Is Perdue’s Executive Order Unconstitutional?

As I have discussed, Governor Perdue issued an executive order creating a commission made up of special interests and political and partisan insiders to identify three potential judges, one of whom the Governor is required to nominate, when a judicial vacancy occurs.

Is this executive order constitutional?  It isn’t a simple issue, but I believe it is unconstitutional.

The Governor’s power to fill judicial vacancies is an express executive power granted to the Governor under the North Carolina Constitution (Article IV, Section 19).

The Governor can’t delegate away express power, and this point, which I believe to be noncontroversial, is supported by case law (see e.g. Bacon v. Lee).  In the Bacon case, which dealt with clemency power, the North Carolina Supreme Court discussed whether this exclusive executive power can be delegated away.

Citing the Public Papers of Governor Sanford, “To decide when and where such mercy should be extended is a decision which must be made by the Executive. ? It cannot be delegated even in part to anyone else, and thus the decision is a lonely one.”

The only question is not whether executive power can be delegated away, but whether executive power was improperly delegated away through this executive order.

There really are two arguments, in my view, that can be made as to whether this executive order is constitutional.  First, since the executive order can be rescinded by the Governor at any time, the Governor is not bound by it and therefore the executive order is constitutional.  Secondly, the commission doesn’t make the actual final decision as to who the Governor nominates, but only recommends three options.

These arguments, or something similar, were made by the Massachusetts Supreme Court in a 1975 advisory opinion it wrote regarding a comparable executive order.

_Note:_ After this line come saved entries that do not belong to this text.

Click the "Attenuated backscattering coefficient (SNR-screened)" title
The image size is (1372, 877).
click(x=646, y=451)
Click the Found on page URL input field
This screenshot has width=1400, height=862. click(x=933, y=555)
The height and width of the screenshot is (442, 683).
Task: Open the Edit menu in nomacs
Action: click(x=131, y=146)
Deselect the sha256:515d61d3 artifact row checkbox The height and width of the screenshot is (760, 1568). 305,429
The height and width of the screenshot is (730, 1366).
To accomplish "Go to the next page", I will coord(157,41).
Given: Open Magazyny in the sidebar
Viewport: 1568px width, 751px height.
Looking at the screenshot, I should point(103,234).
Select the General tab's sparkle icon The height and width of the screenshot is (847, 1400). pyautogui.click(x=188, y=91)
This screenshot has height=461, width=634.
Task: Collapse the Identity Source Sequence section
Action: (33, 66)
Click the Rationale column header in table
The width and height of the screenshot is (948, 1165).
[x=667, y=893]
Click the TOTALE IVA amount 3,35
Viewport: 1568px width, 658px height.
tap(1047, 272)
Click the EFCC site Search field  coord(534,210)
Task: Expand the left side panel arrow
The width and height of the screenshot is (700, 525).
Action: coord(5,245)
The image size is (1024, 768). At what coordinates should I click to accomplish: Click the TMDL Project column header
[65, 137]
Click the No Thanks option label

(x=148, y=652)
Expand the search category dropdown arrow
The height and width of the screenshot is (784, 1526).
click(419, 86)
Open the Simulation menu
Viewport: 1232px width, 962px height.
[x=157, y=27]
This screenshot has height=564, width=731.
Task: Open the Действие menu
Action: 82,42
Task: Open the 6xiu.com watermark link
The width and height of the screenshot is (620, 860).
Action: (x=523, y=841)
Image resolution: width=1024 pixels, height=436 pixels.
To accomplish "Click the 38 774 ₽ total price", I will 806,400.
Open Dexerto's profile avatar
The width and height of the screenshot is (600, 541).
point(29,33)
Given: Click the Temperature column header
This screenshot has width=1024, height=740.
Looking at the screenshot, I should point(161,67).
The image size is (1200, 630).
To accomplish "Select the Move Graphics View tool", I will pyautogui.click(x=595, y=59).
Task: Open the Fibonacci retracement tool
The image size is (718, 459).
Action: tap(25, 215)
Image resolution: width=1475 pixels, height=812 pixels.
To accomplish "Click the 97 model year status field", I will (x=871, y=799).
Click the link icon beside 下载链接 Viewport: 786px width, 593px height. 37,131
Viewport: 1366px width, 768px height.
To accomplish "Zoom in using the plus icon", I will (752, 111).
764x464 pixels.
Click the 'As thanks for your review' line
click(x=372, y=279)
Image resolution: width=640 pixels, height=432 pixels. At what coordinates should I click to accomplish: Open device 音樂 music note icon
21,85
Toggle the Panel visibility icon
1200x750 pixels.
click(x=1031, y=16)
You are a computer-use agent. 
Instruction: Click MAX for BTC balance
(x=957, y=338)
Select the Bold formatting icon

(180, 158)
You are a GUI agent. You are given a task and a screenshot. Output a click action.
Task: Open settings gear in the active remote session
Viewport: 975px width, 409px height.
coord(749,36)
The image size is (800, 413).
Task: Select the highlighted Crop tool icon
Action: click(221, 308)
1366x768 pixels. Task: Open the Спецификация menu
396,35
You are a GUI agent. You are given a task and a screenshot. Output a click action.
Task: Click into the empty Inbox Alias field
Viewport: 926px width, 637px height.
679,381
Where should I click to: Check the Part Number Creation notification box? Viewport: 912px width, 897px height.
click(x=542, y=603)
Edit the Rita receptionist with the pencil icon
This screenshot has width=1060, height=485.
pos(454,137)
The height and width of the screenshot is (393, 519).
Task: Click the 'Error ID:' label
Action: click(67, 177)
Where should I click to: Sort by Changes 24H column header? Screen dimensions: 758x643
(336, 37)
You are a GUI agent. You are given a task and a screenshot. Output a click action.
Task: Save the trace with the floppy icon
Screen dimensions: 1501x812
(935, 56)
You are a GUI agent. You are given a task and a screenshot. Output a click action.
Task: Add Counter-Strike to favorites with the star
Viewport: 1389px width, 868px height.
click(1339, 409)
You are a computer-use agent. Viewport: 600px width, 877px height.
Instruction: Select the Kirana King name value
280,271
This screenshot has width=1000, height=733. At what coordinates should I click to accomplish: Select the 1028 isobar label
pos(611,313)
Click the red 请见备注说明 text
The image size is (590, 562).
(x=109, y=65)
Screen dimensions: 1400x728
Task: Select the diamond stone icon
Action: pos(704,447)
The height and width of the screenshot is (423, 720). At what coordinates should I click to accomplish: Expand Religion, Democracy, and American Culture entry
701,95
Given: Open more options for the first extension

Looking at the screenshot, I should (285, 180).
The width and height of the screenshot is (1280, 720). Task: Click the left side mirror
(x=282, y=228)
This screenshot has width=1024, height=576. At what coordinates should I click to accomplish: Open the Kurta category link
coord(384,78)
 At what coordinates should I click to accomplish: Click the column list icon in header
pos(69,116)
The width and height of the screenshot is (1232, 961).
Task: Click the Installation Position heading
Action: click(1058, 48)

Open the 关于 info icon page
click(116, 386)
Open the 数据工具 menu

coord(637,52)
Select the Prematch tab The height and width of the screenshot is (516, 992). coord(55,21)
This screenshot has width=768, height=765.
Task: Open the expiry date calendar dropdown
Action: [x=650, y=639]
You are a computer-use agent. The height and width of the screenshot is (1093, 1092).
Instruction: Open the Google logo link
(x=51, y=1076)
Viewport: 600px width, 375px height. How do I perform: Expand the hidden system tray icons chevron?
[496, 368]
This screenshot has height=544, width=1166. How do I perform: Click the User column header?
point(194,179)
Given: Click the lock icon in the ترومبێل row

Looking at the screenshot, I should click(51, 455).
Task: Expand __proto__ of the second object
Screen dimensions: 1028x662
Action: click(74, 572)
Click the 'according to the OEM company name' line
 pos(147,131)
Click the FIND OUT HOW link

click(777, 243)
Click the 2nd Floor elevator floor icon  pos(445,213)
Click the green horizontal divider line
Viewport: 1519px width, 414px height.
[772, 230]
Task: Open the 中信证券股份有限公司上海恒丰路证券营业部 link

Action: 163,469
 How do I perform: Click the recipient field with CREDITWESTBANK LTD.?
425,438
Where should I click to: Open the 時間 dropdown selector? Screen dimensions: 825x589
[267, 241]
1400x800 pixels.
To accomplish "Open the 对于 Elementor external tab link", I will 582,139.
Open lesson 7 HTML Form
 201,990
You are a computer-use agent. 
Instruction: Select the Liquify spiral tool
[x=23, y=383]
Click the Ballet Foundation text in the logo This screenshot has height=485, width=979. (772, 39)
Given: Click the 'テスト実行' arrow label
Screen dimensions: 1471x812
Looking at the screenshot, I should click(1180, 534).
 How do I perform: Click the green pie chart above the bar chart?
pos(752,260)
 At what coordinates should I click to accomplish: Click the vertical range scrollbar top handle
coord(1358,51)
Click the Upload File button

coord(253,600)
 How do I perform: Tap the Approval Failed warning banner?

1) Executive Order Argument

An executive order isn’t an internal memo or an informal document.  It has the force of law (see e.g. Article 3, Section 5 addressing executive orders regarding executive administration) and is binding on the Governor and binding on future governors.  While the executive order can be revoked by Governor Perdue, she is acting pursuant to its terms so long as the executive order is in effect.

If an executive order stated the Governor may only nominate Catholic judges, would that be constitutional simply because the executive order can be revoked?  Going less extreme and closer to the judicial vacancy issue, what if the executive order stated that the Governor was required to nominate the candidate selected by the North Carolina Bar Association?  Would that be constitutional because the Governor could revoke the executive order?

I think it is pretty clear that the answer is no.  It may be true that these executive orders are unconstitutional on substantive grounds, but that’s a different argument as to whether they are constitutional simply because the executive order can be revoked.

Further, agency rules can be repealed at any time.  Legislation also can be repealed at any time as well.  Are regulations and legislation, which otherwise would be deemed unconstitutional, considered constitutional because they can be repealed?  The answer is no.

2) Required to Pick From Three Nominees

The executive order requires that the Governor select a nominee from one of three candidates. If the Commission could only provide recommendations that the Governor could ignore, there wouldn’t be a legal issue.

Instead, the executive order gives unelected and unaccountable private parties (not even someone in government) the power to narrow down the judges she can select.  The express power is severely diluted because she can’t nominate anyone other than one of the three individuals chosen.

In many ways, the private parties have more power than the Governor because at least they know that one of three candidates they like will be nominated whereas the Governor could be stuck with three candidates she doesn’t approve of.

The private parties aren’t influencing the process but are in effect running it.  The fact that the final “decision” regarding candidates is the Governor’s doesn’t negate the fact that she is delegating away a major part of her judicial appointment power, which constitutes the process of deciding who will be appointed.

Getting Beyond the Legal Vacancy Realm

For some reason, I think the judicial vacancy scenario doesn’t seem as bad, so let’s identify two comparable situations where I think most people would agree the executive order is clearly unconstitutional.

1) The Governor issues an executive order saying she is going to let special interest groups pick three bills, one of which she must veto.

2) The Governor issues an executive order saying she’s going to let special interest groups identify three prisoners, one of whom she must pardon.

In either case, is there any doubt that she couldn’t do this?  There’s no difference when it comes to judicial vacancies.  It is an express power that she is giving away in the same manner.

Conclusion

If Governor Perdue decided to create some informal behind-the-scene process that gave the same special interest groups influence over her appointment decisions, there probably would not be a legal issue.  Once though she created an executive order that gave away her executive power, there is an issue.